Ventura perde em cenários de segunda volta

Focando-se apenas nos votantes dos três maiores partidos nas últimas eleições legislativas de 2025, a Católica concluiu que 33% (um em cada três) votantes da Aliança Democrática (AD) tencionam votar no candidato apoiado por essa coligação: Luís Marques Mendes.

Dos participantes que tencionam votar neste candidato presidencial, apenas 7% votaram no PS nas legislativas e 1% no Chega.

Já Gouveia e Melo tem apoio de fatias significativas do eleitorado dos três partidos: 20% de votantes do PS, 15% da AD e 12% do Chega.

Cotrim Figueiredo recolhe a intenção de voto de 17% dos votantes da AD e apenas 5% do Chega e 2% por cento do PS.

André Ventura reúne a intenção de voto de 65% (dois terços) dos votantes do Chega nas últimas legislativas.

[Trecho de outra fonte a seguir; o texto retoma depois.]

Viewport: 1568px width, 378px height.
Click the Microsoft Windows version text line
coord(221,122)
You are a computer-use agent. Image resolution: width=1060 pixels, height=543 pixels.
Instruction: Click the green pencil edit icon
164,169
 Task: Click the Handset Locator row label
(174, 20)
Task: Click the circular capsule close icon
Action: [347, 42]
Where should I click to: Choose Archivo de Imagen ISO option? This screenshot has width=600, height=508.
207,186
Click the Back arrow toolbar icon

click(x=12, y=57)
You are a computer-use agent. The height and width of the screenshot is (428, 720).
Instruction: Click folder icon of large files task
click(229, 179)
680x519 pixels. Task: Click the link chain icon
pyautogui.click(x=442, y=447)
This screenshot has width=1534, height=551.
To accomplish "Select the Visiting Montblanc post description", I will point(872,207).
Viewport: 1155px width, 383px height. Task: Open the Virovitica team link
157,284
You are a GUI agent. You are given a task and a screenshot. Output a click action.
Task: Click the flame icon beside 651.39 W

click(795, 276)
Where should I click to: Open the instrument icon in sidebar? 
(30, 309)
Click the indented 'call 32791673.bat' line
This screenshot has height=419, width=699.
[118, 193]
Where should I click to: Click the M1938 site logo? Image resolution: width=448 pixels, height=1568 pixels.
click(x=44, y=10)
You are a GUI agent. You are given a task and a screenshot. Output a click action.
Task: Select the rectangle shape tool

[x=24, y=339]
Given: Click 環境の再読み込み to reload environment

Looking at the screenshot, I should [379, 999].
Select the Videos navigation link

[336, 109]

Apenas 5% dos eleitores da AD e 3% dos do PS tencionam votar neste candidato.

António José Seguro junta, por sua vez, 39% das intenções de voto de eleitores do PS, 4% de eleitores da AD e 1% do Chega.

Eleitores querem presidente honesto e que saiba ouvir

Confrontados com uma lista de características, os participantes preferiram a honestidade, a atenção aos aspetos sociais, a ponderação, o “saber ouvir” e a atenção à economia como as que mais valorizam num presidente da República.

Quanto à honestidade, os inquiridos elegeram Gouveia e Melo, Seguro e Cotrim Figueiredo como os mais honestos entre todos os candidatos a estas eleições. Com a maior capacidade de ouvir as pessoas foram escolhidos maioritariamente Luís Marques Mendes e António José Seguro.

No campo dos aspetos sociais, foram escolhidos Ventura, Marques Mendes e Seguro. Já a maior atenção à economia foi atribuída aos candidatos apoiados pela AD e pela IL.

Os candidatos que parecem mais ponderados aos entrevistados são, por sua vez, Marques Mendes, Seguro e Gouveia e Melo.

A maioria dos inquiridos refere que vai votar “de certeza”.

Apesar de não ser possível prever um valor para a abstenção a partir das respostas dos inquiridos, 82% dos participantes disseram que iriam votar “de certeza” se as eleições se realizassem agora.